HOW SCIENTISTS MEASURE THE G.I. FACTOR
1. An amount of food containing 50 grams of carbohydrate is given to a volunteer to eat. For example, to test boiled spaghetti, the volunteer would be given 200 grams of spaghetti which supplies 50 grams of carbohydrate (we work this out from food composition tables)—50 grams of carbohydrate is equivalent to 3 tablespoons of pure glucose powder.
2. Over the next two hours (or three hours if the volunteer has diabetes), we take a sample of their blood every 15 minutes during the first hour and thereafter every 30 minutes. The blood sugar level of these blood samples is measured in the laboratory and recorded.

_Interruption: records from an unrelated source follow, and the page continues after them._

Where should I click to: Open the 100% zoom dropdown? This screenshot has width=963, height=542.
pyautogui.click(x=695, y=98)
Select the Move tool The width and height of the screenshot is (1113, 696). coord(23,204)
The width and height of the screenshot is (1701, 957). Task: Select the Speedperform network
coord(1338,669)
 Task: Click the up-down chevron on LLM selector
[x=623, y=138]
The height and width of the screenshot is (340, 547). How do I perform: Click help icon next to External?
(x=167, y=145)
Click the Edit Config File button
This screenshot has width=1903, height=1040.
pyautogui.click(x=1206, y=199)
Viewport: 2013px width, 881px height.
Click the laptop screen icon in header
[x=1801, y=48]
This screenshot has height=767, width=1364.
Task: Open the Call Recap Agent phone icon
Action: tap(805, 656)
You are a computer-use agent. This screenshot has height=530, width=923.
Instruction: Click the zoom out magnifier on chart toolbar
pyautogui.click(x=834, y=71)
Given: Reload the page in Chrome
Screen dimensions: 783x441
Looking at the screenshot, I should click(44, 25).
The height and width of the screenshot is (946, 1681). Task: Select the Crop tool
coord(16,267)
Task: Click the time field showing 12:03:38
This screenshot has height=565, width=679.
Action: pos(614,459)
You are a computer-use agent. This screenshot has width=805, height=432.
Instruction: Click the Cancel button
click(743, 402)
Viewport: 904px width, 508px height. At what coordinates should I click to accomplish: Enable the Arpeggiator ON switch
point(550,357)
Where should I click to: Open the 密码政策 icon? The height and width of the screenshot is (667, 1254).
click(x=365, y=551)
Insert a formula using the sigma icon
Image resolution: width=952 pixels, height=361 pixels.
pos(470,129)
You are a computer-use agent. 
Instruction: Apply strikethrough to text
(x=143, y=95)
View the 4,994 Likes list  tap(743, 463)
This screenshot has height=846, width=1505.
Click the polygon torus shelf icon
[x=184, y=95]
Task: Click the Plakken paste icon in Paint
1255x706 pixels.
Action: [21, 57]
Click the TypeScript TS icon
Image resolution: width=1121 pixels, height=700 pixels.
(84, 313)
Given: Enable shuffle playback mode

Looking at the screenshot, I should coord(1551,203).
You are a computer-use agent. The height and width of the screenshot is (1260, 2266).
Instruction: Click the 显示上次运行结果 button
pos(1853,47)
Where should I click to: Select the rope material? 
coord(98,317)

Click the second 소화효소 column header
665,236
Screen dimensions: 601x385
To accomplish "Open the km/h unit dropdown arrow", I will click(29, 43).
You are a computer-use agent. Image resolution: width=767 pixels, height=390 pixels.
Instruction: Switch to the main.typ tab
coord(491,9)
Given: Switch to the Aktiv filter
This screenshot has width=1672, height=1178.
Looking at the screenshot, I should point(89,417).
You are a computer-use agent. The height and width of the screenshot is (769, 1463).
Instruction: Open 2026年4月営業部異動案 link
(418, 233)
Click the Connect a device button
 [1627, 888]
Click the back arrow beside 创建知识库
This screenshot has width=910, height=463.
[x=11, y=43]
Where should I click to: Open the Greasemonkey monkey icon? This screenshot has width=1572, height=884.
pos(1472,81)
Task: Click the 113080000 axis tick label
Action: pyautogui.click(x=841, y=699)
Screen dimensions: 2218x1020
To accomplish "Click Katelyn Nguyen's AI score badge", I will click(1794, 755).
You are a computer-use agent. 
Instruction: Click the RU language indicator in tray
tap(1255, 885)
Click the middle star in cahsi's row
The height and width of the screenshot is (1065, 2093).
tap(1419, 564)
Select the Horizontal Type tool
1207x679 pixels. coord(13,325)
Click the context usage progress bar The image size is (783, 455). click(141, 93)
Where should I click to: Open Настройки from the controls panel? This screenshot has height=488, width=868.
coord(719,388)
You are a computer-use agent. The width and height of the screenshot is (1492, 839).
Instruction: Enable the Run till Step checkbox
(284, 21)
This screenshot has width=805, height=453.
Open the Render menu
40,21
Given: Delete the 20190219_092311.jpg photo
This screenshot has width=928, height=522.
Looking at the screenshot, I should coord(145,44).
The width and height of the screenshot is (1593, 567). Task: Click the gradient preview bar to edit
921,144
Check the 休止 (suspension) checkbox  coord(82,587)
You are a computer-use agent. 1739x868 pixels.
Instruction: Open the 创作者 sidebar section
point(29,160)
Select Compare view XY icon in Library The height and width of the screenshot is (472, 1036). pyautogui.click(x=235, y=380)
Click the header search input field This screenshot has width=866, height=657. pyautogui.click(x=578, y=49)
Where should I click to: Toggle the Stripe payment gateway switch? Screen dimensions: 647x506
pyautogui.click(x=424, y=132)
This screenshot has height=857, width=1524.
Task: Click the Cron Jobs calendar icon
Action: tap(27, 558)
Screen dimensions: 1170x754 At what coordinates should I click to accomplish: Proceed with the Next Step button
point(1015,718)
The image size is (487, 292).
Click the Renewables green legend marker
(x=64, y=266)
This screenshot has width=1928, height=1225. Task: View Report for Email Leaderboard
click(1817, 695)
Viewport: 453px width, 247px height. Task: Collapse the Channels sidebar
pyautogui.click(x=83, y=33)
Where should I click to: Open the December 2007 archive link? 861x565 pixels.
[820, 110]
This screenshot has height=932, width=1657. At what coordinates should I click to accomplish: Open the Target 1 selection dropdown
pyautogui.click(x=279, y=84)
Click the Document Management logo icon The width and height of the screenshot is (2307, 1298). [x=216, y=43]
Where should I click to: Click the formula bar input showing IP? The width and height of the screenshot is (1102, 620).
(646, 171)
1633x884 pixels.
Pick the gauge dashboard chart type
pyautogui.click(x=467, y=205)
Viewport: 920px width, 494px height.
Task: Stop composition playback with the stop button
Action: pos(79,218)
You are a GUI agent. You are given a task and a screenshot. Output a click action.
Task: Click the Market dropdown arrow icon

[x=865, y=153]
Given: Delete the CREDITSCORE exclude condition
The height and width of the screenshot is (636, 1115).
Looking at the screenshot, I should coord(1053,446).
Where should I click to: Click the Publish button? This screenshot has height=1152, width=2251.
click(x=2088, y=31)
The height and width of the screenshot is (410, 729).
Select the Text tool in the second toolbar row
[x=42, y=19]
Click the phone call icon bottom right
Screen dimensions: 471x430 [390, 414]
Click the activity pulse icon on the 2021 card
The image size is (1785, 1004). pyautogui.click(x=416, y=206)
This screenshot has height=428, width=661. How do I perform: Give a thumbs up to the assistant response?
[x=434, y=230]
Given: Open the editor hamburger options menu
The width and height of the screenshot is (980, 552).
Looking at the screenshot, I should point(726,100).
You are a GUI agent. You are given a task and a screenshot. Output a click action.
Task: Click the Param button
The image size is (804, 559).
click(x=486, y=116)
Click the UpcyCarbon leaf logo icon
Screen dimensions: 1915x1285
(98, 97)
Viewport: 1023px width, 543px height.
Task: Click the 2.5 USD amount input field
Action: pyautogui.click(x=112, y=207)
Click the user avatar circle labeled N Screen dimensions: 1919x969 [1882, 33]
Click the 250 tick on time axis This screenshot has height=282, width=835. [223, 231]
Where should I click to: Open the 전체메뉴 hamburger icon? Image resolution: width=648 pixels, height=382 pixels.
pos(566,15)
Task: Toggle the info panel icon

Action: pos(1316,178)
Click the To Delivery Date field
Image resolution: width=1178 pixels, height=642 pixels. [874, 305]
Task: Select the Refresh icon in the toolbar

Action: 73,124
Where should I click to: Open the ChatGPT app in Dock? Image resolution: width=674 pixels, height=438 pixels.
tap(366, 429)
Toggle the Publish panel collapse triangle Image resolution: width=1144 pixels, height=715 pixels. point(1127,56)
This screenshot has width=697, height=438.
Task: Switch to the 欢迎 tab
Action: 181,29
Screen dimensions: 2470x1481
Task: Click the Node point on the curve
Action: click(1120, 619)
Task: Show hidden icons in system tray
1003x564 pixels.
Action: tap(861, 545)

3. The blood sugar level is plotted on a graph and the area under the curve is calculated using a computer program.
4. The volunteer’s response to spaghetti (or whatever food is being tested) is compared with his or her blood sugar response to 50 grams of pure glucose (the reference food).
5. The reference food is tested on two or three separate occasions and an average value is calculated. This is done to reduce the effect of day-to-day variation in blood sugar responses.
6. The average G.I. found in 8 to 10 people is the G.I. of that food.
In total, eight to ten people need to be tested and the G.I. factor of the food is the average value of the group. We know this average figure is reproducible and that a different group of volunteers will produce a similar result. Results obtained in a group of people with diabetes are comparable to those without diabetes.
The important point to note is that all foods are tested in equivalent carbohydrate amounts. For example, 100 grams of bread (about 3K slices of sandwich bread) is tested because this contains 50 grams of carbohydrate. Likewise, 60 grams of jelly beans (containing 50 grams of carbohydrate) is compared with the reference food. We know how much carbohydrate is in a food by consulting food composition tables, the manufacturer’s data or measuring it ourselves in the laboratory.